(Records for locating words and elements)
⁂

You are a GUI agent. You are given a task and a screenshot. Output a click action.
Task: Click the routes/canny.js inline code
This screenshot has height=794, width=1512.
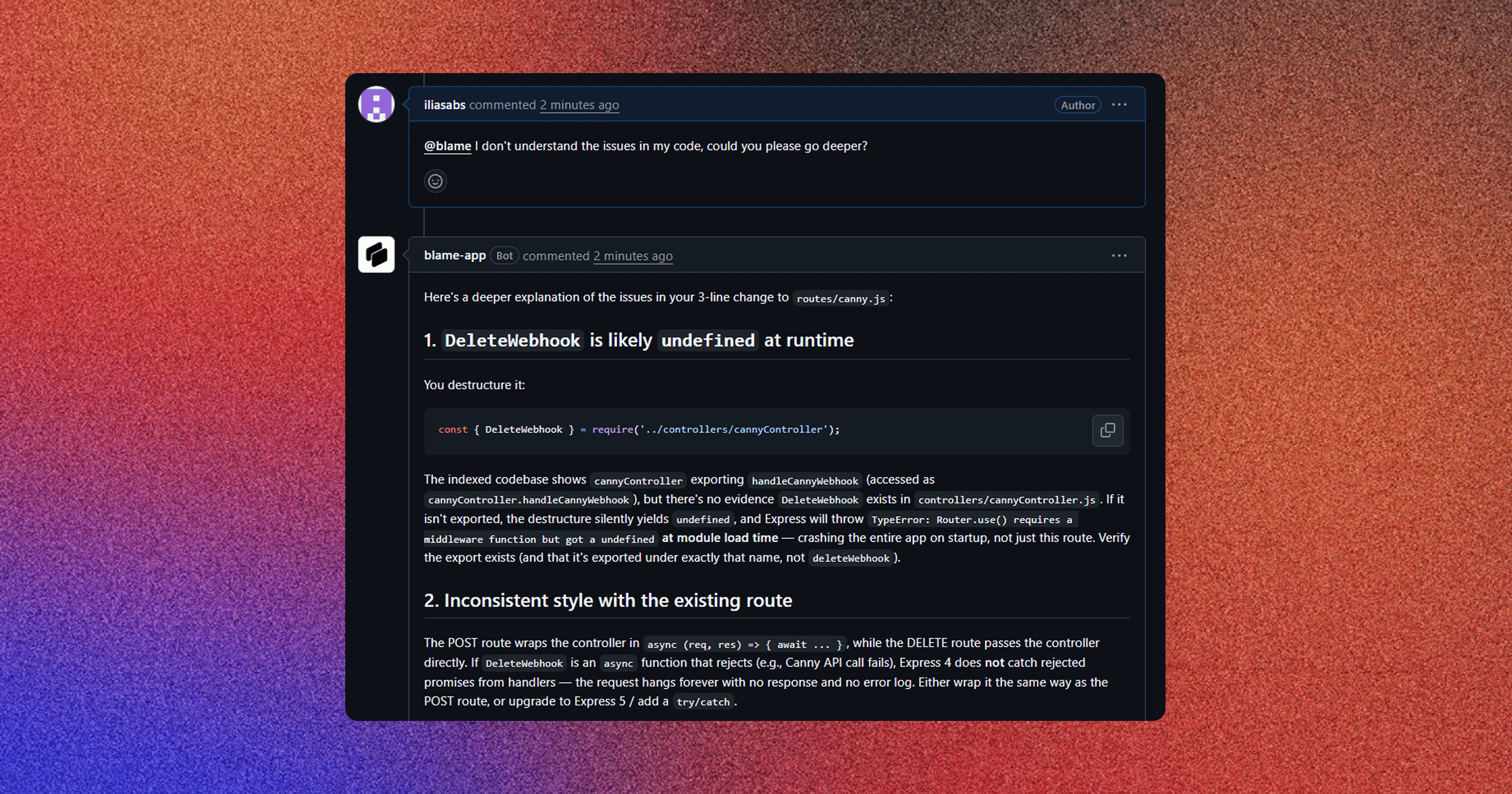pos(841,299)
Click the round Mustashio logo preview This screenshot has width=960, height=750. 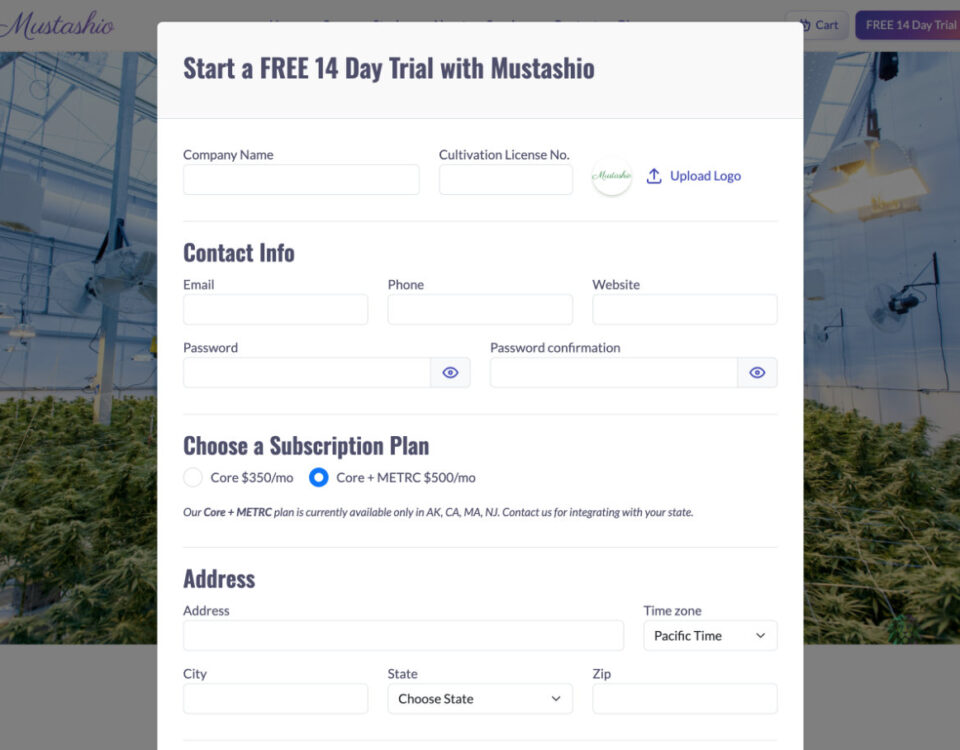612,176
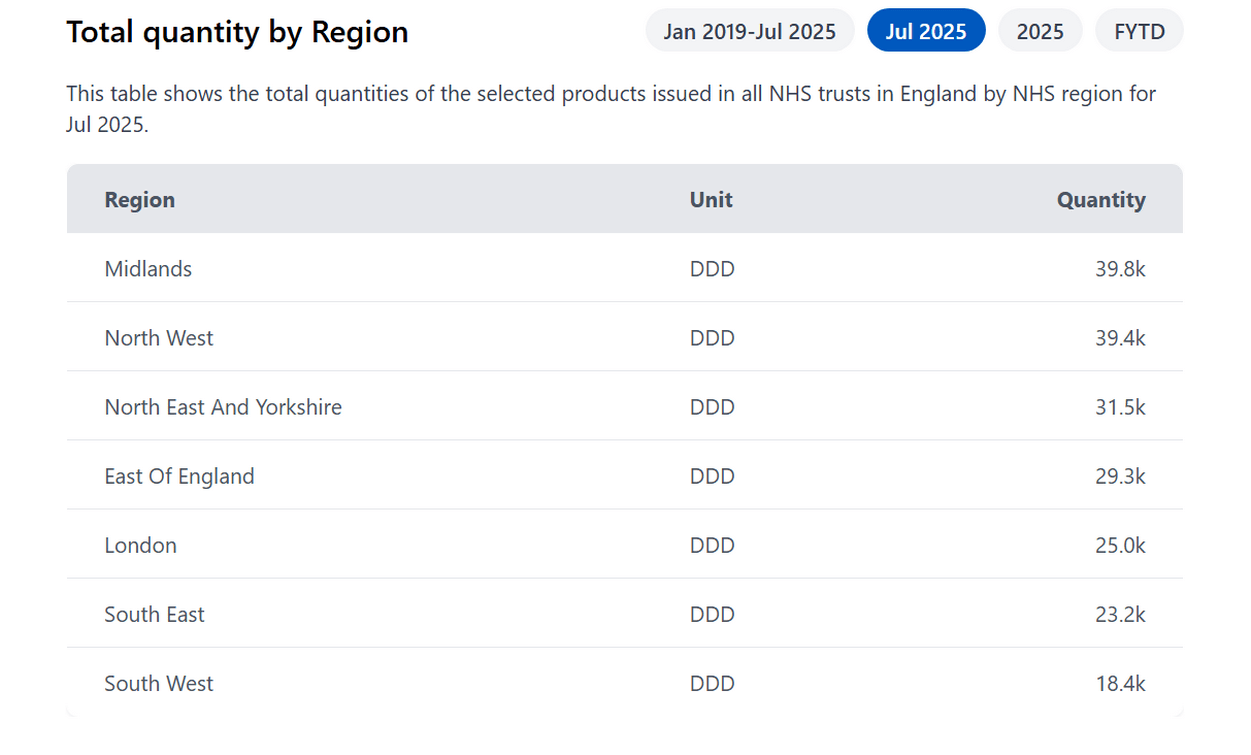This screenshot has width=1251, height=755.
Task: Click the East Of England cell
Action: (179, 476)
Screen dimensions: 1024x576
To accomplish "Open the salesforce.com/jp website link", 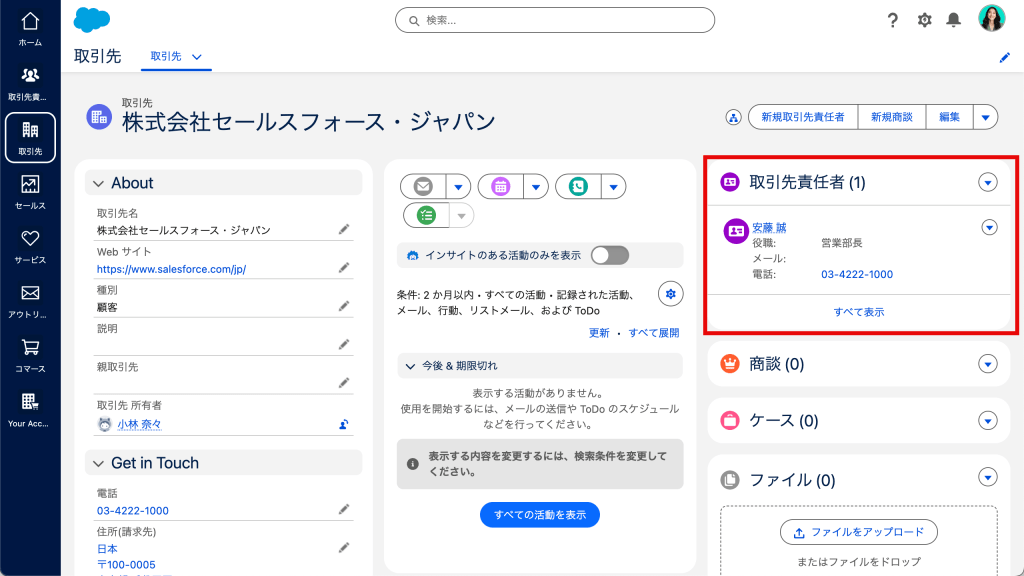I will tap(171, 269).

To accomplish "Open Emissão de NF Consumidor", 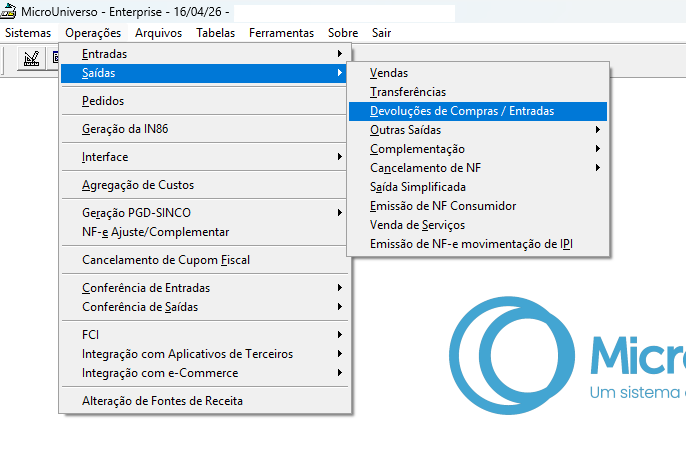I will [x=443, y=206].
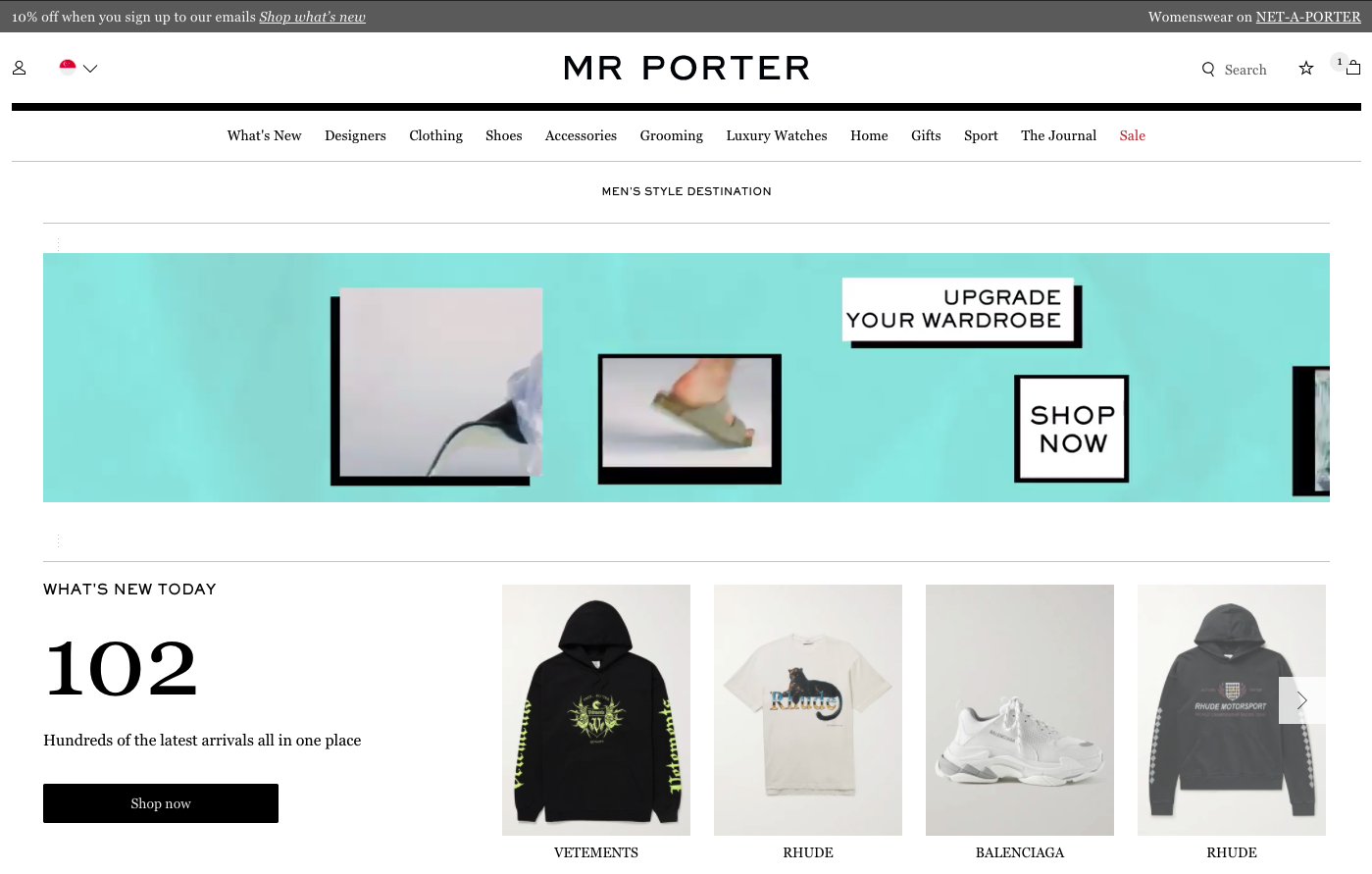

⁂

REQUIRED TASK:
Return the lines word for word from the start of the records through the line containing "pos(841,299)", with both ends included and the pictures left out.

CORRECT RESPONSE:
You are a GUI agent. You are given a task and a screenshot. Output a click action.
Task: Click the routes/canny.js inline code
This screenshot has height=794, width=1512.
pos(841,299)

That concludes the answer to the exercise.